Data listing.
——————

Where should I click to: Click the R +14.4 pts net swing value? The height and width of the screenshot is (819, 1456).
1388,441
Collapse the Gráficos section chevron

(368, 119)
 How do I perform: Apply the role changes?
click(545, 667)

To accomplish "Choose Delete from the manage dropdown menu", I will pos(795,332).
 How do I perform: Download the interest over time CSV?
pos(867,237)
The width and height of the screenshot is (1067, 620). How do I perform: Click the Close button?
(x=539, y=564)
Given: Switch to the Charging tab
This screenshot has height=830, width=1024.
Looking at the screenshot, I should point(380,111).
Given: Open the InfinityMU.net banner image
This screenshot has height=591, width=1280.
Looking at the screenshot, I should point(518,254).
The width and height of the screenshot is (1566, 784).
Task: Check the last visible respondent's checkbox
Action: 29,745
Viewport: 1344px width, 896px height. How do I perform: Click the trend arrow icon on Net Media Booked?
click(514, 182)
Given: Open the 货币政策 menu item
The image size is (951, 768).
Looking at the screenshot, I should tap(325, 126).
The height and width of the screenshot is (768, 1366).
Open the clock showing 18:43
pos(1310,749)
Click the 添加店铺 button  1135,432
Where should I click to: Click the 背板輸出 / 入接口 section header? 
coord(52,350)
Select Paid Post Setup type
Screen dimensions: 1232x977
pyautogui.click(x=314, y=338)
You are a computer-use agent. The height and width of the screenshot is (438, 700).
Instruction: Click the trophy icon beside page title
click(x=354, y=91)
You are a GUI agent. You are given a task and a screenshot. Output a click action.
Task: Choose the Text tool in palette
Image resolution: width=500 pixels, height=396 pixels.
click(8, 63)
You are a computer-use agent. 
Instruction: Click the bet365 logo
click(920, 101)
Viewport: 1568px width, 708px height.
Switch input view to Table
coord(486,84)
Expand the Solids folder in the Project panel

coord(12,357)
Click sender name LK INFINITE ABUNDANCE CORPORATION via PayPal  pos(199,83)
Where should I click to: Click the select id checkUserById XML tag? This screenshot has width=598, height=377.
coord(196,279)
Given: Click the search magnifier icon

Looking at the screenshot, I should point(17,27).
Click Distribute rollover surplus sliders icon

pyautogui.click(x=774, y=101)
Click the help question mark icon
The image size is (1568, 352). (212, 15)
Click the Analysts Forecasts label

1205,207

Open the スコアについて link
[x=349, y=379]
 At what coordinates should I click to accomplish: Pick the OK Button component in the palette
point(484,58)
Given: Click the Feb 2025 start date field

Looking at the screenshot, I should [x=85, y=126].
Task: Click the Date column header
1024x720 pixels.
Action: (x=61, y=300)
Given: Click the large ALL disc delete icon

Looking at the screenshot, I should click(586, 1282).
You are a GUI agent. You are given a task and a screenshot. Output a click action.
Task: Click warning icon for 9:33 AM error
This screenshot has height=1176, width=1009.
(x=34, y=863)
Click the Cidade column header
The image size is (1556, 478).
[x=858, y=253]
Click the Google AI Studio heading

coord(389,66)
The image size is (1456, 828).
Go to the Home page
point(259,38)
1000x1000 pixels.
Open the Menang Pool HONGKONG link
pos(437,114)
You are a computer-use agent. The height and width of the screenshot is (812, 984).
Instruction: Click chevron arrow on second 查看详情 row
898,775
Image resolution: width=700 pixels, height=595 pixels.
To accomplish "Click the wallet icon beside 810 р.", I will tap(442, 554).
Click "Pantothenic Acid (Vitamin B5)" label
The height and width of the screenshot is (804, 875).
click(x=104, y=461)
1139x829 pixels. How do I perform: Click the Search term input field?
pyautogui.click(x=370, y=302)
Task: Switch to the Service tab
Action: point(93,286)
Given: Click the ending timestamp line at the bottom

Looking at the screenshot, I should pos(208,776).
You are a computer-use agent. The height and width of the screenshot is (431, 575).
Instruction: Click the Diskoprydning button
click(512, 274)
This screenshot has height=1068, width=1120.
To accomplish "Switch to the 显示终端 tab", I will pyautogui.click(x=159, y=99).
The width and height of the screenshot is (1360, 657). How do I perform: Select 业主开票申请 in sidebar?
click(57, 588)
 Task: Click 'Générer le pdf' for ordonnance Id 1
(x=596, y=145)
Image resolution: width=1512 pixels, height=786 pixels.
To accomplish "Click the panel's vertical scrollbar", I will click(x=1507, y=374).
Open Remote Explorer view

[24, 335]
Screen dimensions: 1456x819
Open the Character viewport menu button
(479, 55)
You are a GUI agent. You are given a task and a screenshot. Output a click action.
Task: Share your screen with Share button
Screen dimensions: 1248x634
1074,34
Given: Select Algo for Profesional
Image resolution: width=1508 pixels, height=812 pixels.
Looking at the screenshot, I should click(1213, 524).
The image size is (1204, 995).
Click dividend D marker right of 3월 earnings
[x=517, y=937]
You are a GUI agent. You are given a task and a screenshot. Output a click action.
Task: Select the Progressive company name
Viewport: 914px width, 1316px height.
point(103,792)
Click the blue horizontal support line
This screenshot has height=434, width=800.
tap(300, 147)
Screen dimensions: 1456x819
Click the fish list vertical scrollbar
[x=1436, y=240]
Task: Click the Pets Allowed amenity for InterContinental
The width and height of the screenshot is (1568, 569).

——————

Task to complete.
Turn every line of the items above into a JSON list of strings, one string per line, and leave out the blank lines.

Final result.
[
  "Where should I click to: Click the R +14.4 pts net swing value? The height and width of the screenshot is (819, 1456).",
  "1388,441",
  "Collapse the Gráficos section chevron",
  "(368, 119)",
  " How do I perform: Apply the role changes?",
  "click(545, 667)",
  "To accomplish \"Choose Delete from the manage dropdown menu\", I will pos(795,332).",
  " How do I perform: Download the interest over time CSV?",
  "pos(867,237)",
  "The width and height of the screenshot is (1067, 620). How do I perform: Click the Close button?",
  "(x=539, y=564)",
  "Given: Switch to the Charging tab",
  "This screenshot has height=830, width=1024.",
  "Looking at the screenshot, I should point(380,111).",
  "Given: Open the InfinityMU.net banner image",
  "This screenshot has height=591, width=1280.",
  "Looking at the screenshot, I should point(518,254).",
  "The width and height of the screenshot is (1566, 784).",
  "Task: Check the last visible respondent's checkbox",
  "Action: 29,745",
  "Viewport: 1344px width, 896px height. How do I perform: Click the trend arrow icon on Net Media Booked?",
  "click(514, 182)",
  "Given: Open the 货币政策 menu item",
  "The image size is (951, 768).",
  "Looking at the screenshot, I should tap(325, 126).",
  "The height and width of the screenshot is (768, 1366).",
  "Open the clock showing 18:43",
  "pos(1310,749)",
  "Click the 添加店铺 button  1135,432",
  "Where should I click to: Click the 背板輸出 / 入接口 section header? ",
  "coord(52,350)",
  "Select Paid Post Setup type",
  "Screen dimensions: 1232x977",
  "pyautogui.click(x=314, y=338)",
  "You are a computer-use agent. The height and width of the screenshot is (438, 700).",
  "Instruction: Click the trophy icon beside page title",
  "click(x=354, y=91)",
  "You are a GUI agent. You are given a task and a screenshot. Output a click action.",
  "Task: Choose the Text tool in palette",
  "Image resolution: width=500 pixels, height=396 pixels.",
  "click(8, 63)",
  "You are a computer-use agent. ",
  "Instruction: Click the bet365 logo",
  "click(920, 101)",
  "Viewport: 1568px width, 708px height.",
  "Switch input view to Table",
  "coord(486,84)",
  "Expand the Solids folder in the Project panel",
  "coord(12,357)",
  "Click sender name LK INFINITE ABUNDANCE CORPORATION via PayPal  pos(199,83)",
  "Where should I click to: Click the select id checkUserById XML tag? This screenshot has width=598, height=377.",
  "coord(196,279)",
  "Given: Click the search magnifier icon",
  "Looking at the screenshot, I should point(17,27).",
  "Click Distribute rollover surplus sliders icon",
  "pyautogui.click(x=774, y=101)",
  "Click the help question mark icon",
  "The image size is (1568, 352). (212, 15)",
  "Click the Analysts Forecasts label",
  "1205,207",
  "Open the スコアについて link",
  "[x=349, y=379]",
  " At what coordinates should I click to accomplish: Pick the OK Button component in the palette",
  "point(484,58)",
  "Given: Click the Feb 2025 start date field",
  "Looking at the screenshot, I should [x=85, y=126].",
  "Task: Click the Date column header",
  "1024x720 pixels.",
  "Action: (x=61, y=300)",
  "Given: Click the large ALL disc delete icon",
  "Looking at the screenshot, I should click(586, 1282).",
  "You are a GUI agent. You are given a task and a screenshot. Output a click action.",
  "Task: Click warning icon for 9:33 AM error",
  "This screenshot has height=1176, width=1009.",
  "(x=34, y=863)",
  "Click the Cidade column header",
  "The image size is (1556, 478).",
  "[x=858, y=253]",
  "Click the Google AI Studio heading",
  "coord(389,66)",
  "The image size is (1456, 828).",
  "Go to the Home page",
  "point(259,38)",
  "1000x1000 pixels.",
  "Open the Menang Pool HONGKONG link",
  "pos(437,114)",
  "You are a computer-use agent. The height and width of the screenshot is (812, 984).",
  "Instruction: Click chevron arrow on second 查看详情 row",
  "898,775",
  "Image resolution: width=700 pixels, height=595 pixels.",
  "To accomplish \"Click the wallet icon beside 810 р.\", I will tap(442, 554).",
  "Click \"Pantothenic Acid (Vitamin B5)\" label",
  "The height and width of the screenshot is (804, 875).",
  "click(x=104, y=461)",
  "1139x829 pixels. How do I perform: Click the Search term input field?",
  "pyautogui.click(x=370, y=302)",
  "Task: Switch to the Service tab",
  "Action: point(93,286)",
  "Given: Click the ending timestamp line at the bottom",
  "Looking at the screenshot, I should pos(208,776).",
  "You are a computer-use agent. The height and width of the screenshot is (431, 575).",
  "Instruction: Click the Diskoprydning button",
  "click(512, 274)",
  "This screenshot has height=1068, width=1120.",
  "To accomplish \"Switch to the 显示终端 tab\", I will pyautogui.click(x=159, y=99).",
  "The width and height of the screenshot is (1360, 657). How do I perform: Select 业主开票申请 in sidebar?",
  "click(57, 588)",
  " Task: Click 'Générer le pdf' for ordonnance Id 1",
  "(x=596, y=145)",
  "Image resolution: width=1512 pixels, height=786 pixels.",
  "To accomplish \"Click the panel's vertical scrollbar\", I will click(x=1507, y=374).",
  "Open Remote Explorer view",
  "[24, 335]",
  "Screen dimensions: 1456x819",
  "Open the Character viewport menu button",
  "(479, 55)",
  "You are a GUI agent. You are given a task and a screenshot. Output a click action.",
  "Task: Share your screen with Share button",
  "Screen dimensions: 1248x634",
  "1074,34",
  "Given: Select Algo for Profesional",
  "Image resolution: width=1508 pixels, height=812 pixels.",
  "Looking at the screenshot, I should click(1213, 524).",
  "The image size is (1204, 995).",
  "Click dividend D marker right of 3월 earnings",
  "[x=517, y=937]",
  "You are a GUI agent. You are given a task and a screenshot. Output a click action.",
  "Task: Select the Progressive company name",
  "Viewport: 914px width, 1316px height.",
  "point(103,792)",
  "Click the blue horizontal support line",
  "This screenshot has height=434, width=800.",
  "tap(300, 147)",
  "Screen dimensions: 1456x819",
  "Click the fish list vertical scrollbar",
  "[x=1436, y=240]",
  "Task: Click the Pets Allowed amenity for InterContinental",
  "The width and height of the screenshot is (1568, 569)."
]